Titles: The Empress of Salt and Fortune (#1) & When the Tiger Came Down from the Mountain (#2)
Author: Nghi Vo
Genre: fantasy; novella/short stories; LGBTQ; women’s fiction; romance; feminism
Synopsis: (from Goodreads) #1 – A young royal from the far north is sent south for a political marriage. Alone and sometimes reviled, she has only her servants on her side. This evocative debut chronicles her rise to power through the eyes of her handmaiden, at once feminist high fantasy and a thrilling indictment of monarchy.

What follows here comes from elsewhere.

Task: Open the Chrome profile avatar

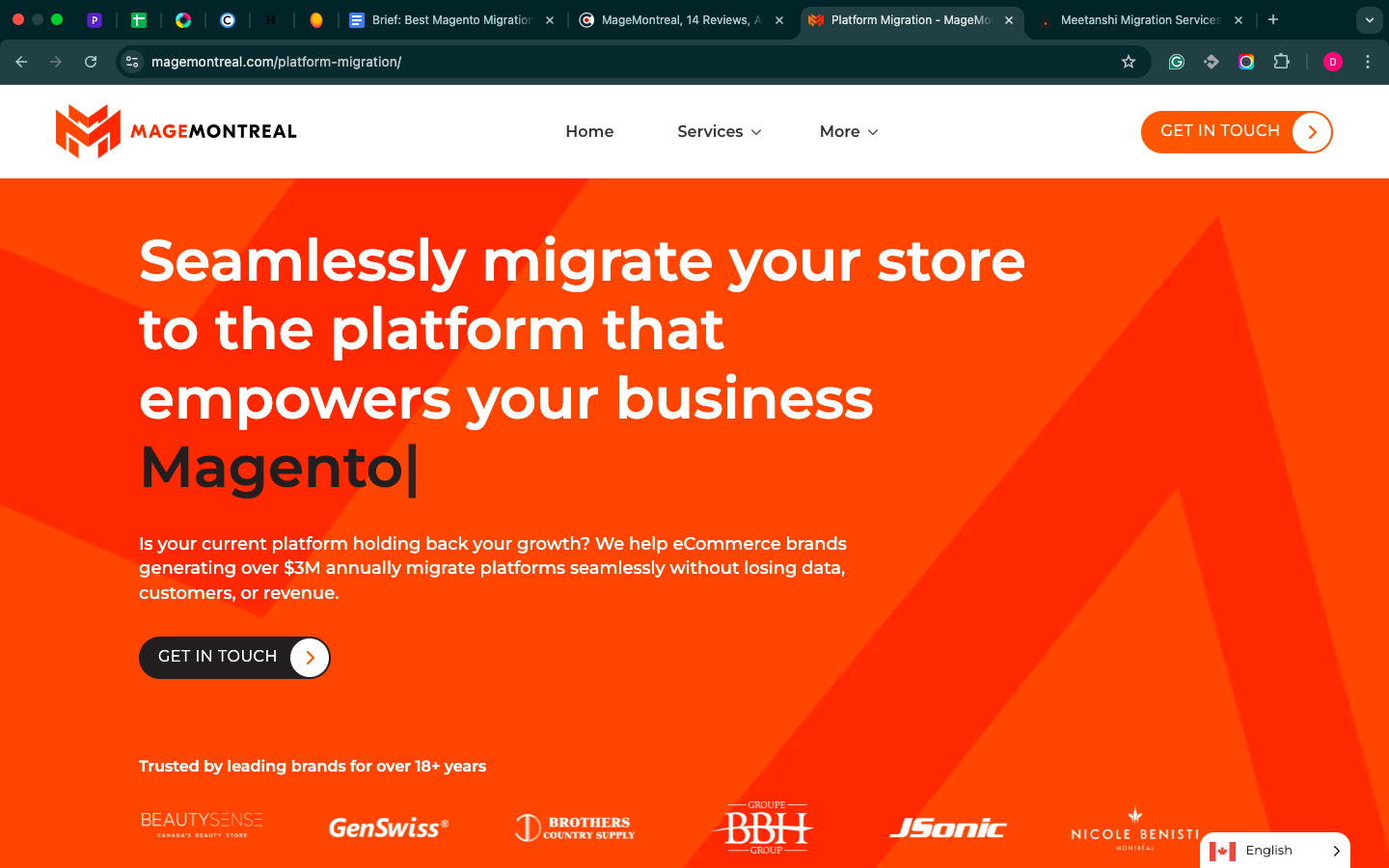Action: (x=1333, y=62)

#2 – The cleric Chih finds themself and their companions at the mercy of a band of fierce tigers who ache with hunger. To stay alive until the mammoths can save them, Chih must unwind the intricate, layered story of the tiger and her scholar lover—a woman of courage, intelligence, and beauty—and discover how truth can survive becoming history.
Review: 5 Stars
I truly enjoyed these two books. I’m unsure if there will be more, but so far there are only two. Both were wonderful. They were well-crafted, intricate stories about women, about families, about life, and about love. Both of the Singing Hills Cycle books featured Chih, a cleric who wants to record history as it was. On their journey, Chih finds that what they think they know isn’t exactly real, but a version that has been warped by others. They aim to correct it and write the narratives of those they run into.
In The Empress of Salt and Fortune, Chih is told this beautiful, tragic, and powerful tale about the exiled empress who is cunning, wild, and lovely through the eyes of a former maid, who is also cunning and wild. Chih learns from her that history isn’t always what was written from Rabbit, the maid. As the story continues, there are moments of the supernatural blended in so beautifully with the realistic. Animals, humans, spirits — it’s all so perfectly woven together so that Chih can write the the true history of empress of salt and fortune.
In book 2, Chih is hoping to get to their destination on the back of a mammoth, but ends up getting caught up in a storm and detained by tigers threatening to eat them. It’s here that they learn again that the history they have written back at the temple isn’t quite the truth. This time, the tigers tell Chih the truth, a beautiful love story where once there was just a history of violence and gore that painted the tigers like vicious monsters.
Again, Vo creates these beautiful characters, this compelling story, and this amazing moral where we’re sitting right there with Chih – remembering that we have to think critically about the histories we learn.
I loved these stories and sincerely hope there are more.